I don't find anything remotely 'disturbing' about Judge Alito ruling (initially) in this case - it was not a case involving any substantive issue to do with Vanguard's operations, finances, etc. It was to do (so far as it has been described) with a widow fighting over control of her late husband's estate - thus, it involved Vanguard in only the most distant and incidental way, as the shares in question happened to be in Vanguard mutual funds, but if the legal contest had been over her late husband's shares of IBM, Microsoft, etc. judges need not recuse themselves just because they might happen to own stock in those companies.... this sounds (to me, anyway) like a purely private, personal dispute involving the widow and her late husband's estate, and not anything to do with Vanguard per se.
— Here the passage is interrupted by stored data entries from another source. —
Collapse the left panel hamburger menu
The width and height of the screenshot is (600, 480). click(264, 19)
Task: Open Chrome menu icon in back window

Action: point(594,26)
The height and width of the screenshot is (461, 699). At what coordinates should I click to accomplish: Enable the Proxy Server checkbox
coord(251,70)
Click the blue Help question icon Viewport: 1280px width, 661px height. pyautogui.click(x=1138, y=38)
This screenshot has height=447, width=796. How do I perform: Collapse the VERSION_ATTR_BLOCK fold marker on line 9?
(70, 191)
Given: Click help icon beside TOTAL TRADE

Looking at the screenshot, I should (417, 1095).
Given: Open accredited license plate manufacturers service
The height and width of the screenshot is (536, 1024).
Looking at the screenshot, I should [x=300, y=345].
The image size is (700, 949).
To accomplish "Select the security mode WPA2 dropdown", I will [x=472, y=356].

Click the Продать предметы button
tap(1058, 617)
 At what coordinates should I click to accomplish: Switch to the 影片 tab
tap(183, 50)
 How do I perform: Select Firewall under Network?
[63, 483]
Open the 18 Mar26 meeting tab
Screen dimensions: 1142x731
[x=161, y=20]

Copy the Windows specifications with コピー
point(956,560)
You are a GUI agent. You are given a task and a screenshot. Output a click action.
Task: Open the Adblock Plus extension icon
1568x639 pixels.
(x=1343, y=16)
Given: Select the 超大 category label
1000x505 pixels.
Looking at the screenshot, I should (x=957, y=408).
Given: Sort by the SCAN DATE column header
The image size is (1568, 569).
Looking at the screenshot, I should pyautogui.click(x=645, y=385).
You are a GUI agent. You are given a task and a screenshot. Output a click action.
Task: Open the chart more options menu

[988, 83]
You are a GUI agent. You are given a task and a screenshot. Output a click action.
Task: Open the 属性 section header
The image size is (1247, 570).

Alito taking the later step of recusing himself and seeking a new ruling strikes me as completely unnecessary except in the "CYA" sense of our absurdly litigious society which can allow the most trivial minutia to become a courtroom battle.
After watching those toothless buffoons trying to get the better of Judge Alito, I wonder why so many of us were worried that the hearings might be an insurmountable hurdle for people like Janice Rogers Brown.
I'll never worry again that known conservative judges can't survive a grilling in the Senate.
It isn't caving..He cannot stop them..They only gave their word..and we know what that is worth..The rules allow it.
Frist shouldn't have made his threat then. It makes him look like what he is - ineffective at best.
Two people were fighting over the proceeds from Vanguard. It could have been any company on earth.
The two claimed and one was awarded the shares.
IT HAD NOTHING TO DO WITH THE COMPANY AT ALL BUT WHO WOULD INHERIT.